PhD Scientific Days 2025

Poster Session II. - B: Molecular Medicine

Utilizing miRNAscope™: A Novel Approach to Compare Transfection Efficiency of Antisense Oligonucleotides Across Cortical Cell Models

Name of the presenter

Colar Zanjko Laura

Institute/workplace of the presenter

BioTalentum Ltd, Gödöllő, Hungary

Authors

Laura Colar Zanjko^1,2, Anna Meller¹, Andrea Balogh¹, János Farkas¹, Kriengkai Chessadangkul^1,3, Seppe Hermans⁴, Tobias Pöhlmann⁵, Willeke M. C. van Roon-Mom⁶, Melinda Zana¹, András Dinnyés^1,2

1: BioTalentum Ltd, Gödöllő, Hungary
2: Department of Physiology and Animal Health, Institute of Physiology and Animal Nutrition, Hungarian University of Agriculture and Life Sciences, Gödöllő, Hungary
3: Department of Biomedical Engineering, Faculty of Engineering, Chulalongkorn University, Bangkok, Thailand
4: BianoGMP GmbH, Gera, Thüringen, Germany
5: XNApharma GmbH, Gera, Thüringen, Germany
6: Leiden University Medical Centre, Leiden, The Netherlands

Text of the abstract

Antisense oligonucleotides (ASOs) are short, synthetic, single-stranded nucleic acid oligomers that bind with high specificity to target pre-mRNA or mRNA, thereby modulating gene expression through various mechanisms. ASOs represent a promising therapeutic approach for rare and ultra-rare genetic disorders, underscoring the need for sensitive and specific methods to evaluate their cellular uptake and functional efficacy. Traditional techniques for assessing transfection efficiency, such as qPCR or western blotting, provide only indirect or cumulative information. In contrast, RNAscope™, an advanced in situ hybridisation method, enables the visualisation of RNA at single-cell resolution using sequence-specific probes.
In this study, we assessed ASO transfection efficiency using miRNAscope™, a variant of RNAscope™ (Bio-Techne) optimised for the detection of small RNAs. Using the miRNAscope™ HD Reagent Kit in combination with fluorescence microscopy, we visualised and quantified the uptake of various ASOs, including gapmer and splice-switching variants. The cell models employed were derived from human induced pluripotent stem cells (iPSCs).
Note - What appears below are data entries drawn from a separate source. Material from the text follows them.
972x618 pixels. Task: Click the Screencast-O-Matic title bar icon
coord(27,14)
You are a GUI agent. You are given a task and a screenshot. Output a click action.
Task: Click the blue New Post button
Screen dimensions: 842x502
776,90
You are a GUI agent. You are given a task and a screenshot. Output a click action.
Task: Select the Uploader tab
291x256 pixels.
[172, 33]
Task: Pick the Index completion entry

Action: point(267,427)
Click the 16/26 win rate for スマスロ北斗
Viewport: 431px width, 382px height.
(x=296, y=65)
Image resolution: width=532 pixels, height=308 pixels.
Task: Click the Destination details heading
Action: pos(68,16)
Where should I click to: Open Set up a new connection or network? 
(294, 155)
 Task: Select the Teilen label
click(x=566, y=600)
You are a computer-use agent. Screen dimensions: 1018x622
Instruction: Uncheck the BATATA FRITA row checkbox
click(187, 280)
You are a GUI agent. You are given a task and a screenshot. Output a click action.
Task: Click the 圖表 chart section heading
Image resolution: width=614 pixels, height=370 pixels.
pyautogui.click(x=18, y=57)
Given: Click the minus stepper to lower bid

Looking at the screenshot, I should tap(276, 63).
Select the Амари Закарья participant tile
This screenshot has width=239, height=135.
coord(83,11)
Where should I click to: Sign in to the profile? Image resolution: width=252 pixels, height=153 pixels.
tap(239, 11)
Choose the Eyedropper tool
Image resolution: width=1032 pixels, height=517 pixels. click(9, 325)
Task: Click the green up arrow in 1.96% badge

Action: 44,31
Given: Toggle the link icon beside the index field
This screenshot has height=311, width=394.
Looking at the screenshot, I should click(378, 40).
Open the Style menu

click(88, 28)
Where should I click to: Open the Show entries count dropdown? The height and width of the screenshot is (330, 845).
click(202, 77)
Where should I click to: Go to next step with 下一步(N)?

These were monolayers of neural progenitor cells (NPCs), differentiated neural-astroglial co-cultures, microglial cultures, and neural-astroglial-microglial tri-cultures. To mimic the complexity of the developing brain, we incorporated neurospheroids into the experimental design. ASO delivery was tested via free uptake and lipid-mediated transfection.
Our results demonstrated dose-dependent transfection efficiency across all models, with higher uptake observed in differentiated cortical cultures than in NPCs. Quantitative analysis revealed lower signal intensity for gapmer ASOs than their splice-switching counterparts when detected with the same probe, likely reflecting reduced probe binding affinity to the gapmer structure. No differences were observed in the subcellular localisation of the ASOs; nuclear and cytoplasmic compartments were positively stained.
In conclusion, miRNAscope™ provides a robust and reliable platform for visualising ASOs in complex cortical cell models. This technique offers a sensitive and versatile tool for advancing ASO research and facilitating the development of RNA-based therapeutics.

This project is funded by the Horizon Europe MSCA scheme, MMM (No.101120256) and WhyNotDry (No.101131087).